## WHAT IS REQUIRED
Nothing in the records should differ when they are repeated. Restate them word for word.

## EXCERPTED DATA
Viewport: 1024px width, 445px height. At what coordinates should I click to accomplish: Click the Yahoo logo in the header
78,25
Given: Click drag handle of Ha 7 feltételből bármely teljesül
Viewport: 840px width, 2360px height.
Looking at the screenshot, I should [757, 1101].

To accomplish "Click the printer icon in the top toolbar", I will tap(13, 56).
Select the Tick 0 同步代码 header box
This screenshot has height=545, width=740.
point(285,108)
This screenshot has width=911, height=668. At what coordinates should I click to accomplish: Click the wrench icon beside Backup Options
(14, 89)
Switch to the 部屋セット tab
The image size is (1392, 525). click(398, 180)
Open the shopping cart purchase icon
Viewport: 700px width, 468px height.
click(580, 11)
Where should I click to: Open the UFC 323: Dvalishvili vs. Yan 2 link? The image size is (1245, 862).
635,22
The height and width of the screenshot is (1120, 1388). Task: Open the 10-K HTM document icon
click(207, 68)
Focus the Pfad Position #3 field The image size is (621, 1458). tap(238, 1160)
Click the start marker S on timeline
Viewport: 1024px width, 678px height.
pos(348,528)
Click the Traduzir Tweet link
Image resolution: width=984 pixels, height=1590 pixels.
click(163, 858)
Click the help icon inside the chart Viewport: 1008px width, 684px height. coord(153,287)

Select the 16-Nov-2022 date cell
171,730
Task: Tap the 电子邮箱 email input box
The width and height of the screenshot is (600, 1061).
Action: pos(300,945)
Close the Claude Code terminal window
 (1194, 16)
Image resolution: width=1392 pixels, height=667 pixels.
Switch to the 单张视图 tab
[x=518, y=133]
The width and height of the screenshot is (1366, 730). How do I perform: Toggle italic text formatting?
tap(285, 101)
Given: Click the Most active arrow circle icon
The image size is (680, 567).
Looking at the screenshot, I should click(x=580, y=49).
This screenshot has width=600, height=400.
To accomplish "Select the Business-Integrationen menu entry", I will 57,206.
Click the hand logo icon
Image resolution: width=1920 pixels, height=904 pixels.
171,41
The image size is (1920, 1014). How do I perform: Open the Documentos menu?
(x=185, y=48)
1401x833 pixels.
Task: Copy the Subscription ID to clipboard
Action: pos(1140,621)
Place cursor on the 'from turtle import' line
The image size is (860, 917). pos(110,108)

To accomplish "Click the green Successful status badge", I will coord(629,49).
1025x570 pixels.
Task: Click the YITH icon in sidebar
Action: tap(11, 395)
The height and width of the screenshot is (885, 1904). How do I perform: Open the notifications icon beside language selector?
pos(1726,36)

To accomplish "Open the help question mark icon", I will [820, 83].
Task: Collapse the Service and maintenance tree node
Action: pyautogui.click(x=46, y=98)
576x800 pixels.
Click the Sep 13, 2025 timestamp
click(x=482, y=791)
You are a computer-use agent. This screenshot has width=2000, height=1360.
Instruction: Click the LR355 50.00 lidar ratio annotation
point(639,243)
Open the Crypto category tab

## OUTPUT OF THE EXERCISE
Viewport: 1024px width, 445px height. At what coordinates should I click to accomplish: Click the Yahoo logo in the header
78,25
Given: Click drag handle of Ha 7 feltételből bármely teljesül
Viewport: 840px width, 2360px height.
Looking at the screenshot, I should [757, 1101].

To accomplish "Click the printer icon in the top toolbar", I will tap(13, 56).
Select the Tick 0 同步代码 header box
This screenshot has height=545, width=740.
point(285,108)
This screenshot has width=911, height=668. At what coordinates should I click to accomplish: Click the wrench icon beside Backup Options
(14, 89)
Switch to the 部屋セット tab
The image size is (1392, 525). click(398, 180)
Open the shopping cart purchase icon
Viewport: 700px width, 468px height.
click(580, 11)
Where should I click to: Open the UFC 323: Dvalishvili vs. Yan 2 link? The image size is (1245, 862).
635,22
The height and width of the screenshot is (1120, 1388). Task: Open the 10-K HTM document icon
click(207, 68)
Focus the Pfad Position #3 field The image size is (621, 1458). tap(238, 1160)
Click the start marker S on timeline
Viewport: 1024px width, 678px height.
pos(348,528)
Click the Traduzir Tweet link
Image resolution: width=984 pixels, height=1590 pixels.
click(163, 858)
Click the help icon inside the chart Viewport: 1008px width, 684px height. coord(153,287)

Select the 16-Nov-2022 date cell
171,730
Task: Tap the 电子邮箱 email input box
The width and height of the screenshot is (600, 1061).
Action: pos(300,945)
Close the Claude Code terminal window
 (1194, 16)
Image resolution: width=1392 pixels, height=667 pixels.
Switch to the 单张视图 tab
[x=518, y=133]
The width and height of the screenshot is (1366, 730). How do I perform: Toggle italic text formatting?
tap(285, 101)
Given: Click the Most active arrow circle icon
The image size is (680, 567).
Looking at the screenshot, I should click(x=580, y=49).
This screenshot has width=600, height=400.
To accomplish "Select the Business-Integrationen menu entry", I will 57,206.
Click the hand logo icon
Image resolution: width=1920 pixels, height=904 pixels.
171,41
The image size is (1920, 1014). How do I perform: Open the Documentos menu?
(x=185, y=48)
1401x833 pixels.
Task: Copy the Subscription ID to clipboard
Action: pos(1140,621)
Place cursor on the 'from turtle import' line
The image size is (860, 917). pos(110,108)

To accomplish "Click the green Successful status badge", I will coord(629,49).
1025x570 pixels.
Task: Click the YITH icon in sidebar
Action: tap(11, 395)
The height and width of the screenshot is (885, 1904). How do I perform: Open the notifications icon beside language selector?
pos(1726,36)

To accomplish "Open the help question mark icon", I will [820, 83].
Task: Collapse the Service and maintenance tree node
Action: pyautogui.click(x=46, y=98)
576x800 pixels.
Click the Sep 13, 2025 timestamp
click(x=482, y=791)
You are a computer-use agent. This screenshot has width=2000, height=1360.
Instruction: Click the LR355 50.00 lidar ratio annotation
point(639,243)
Open the Crypto category tab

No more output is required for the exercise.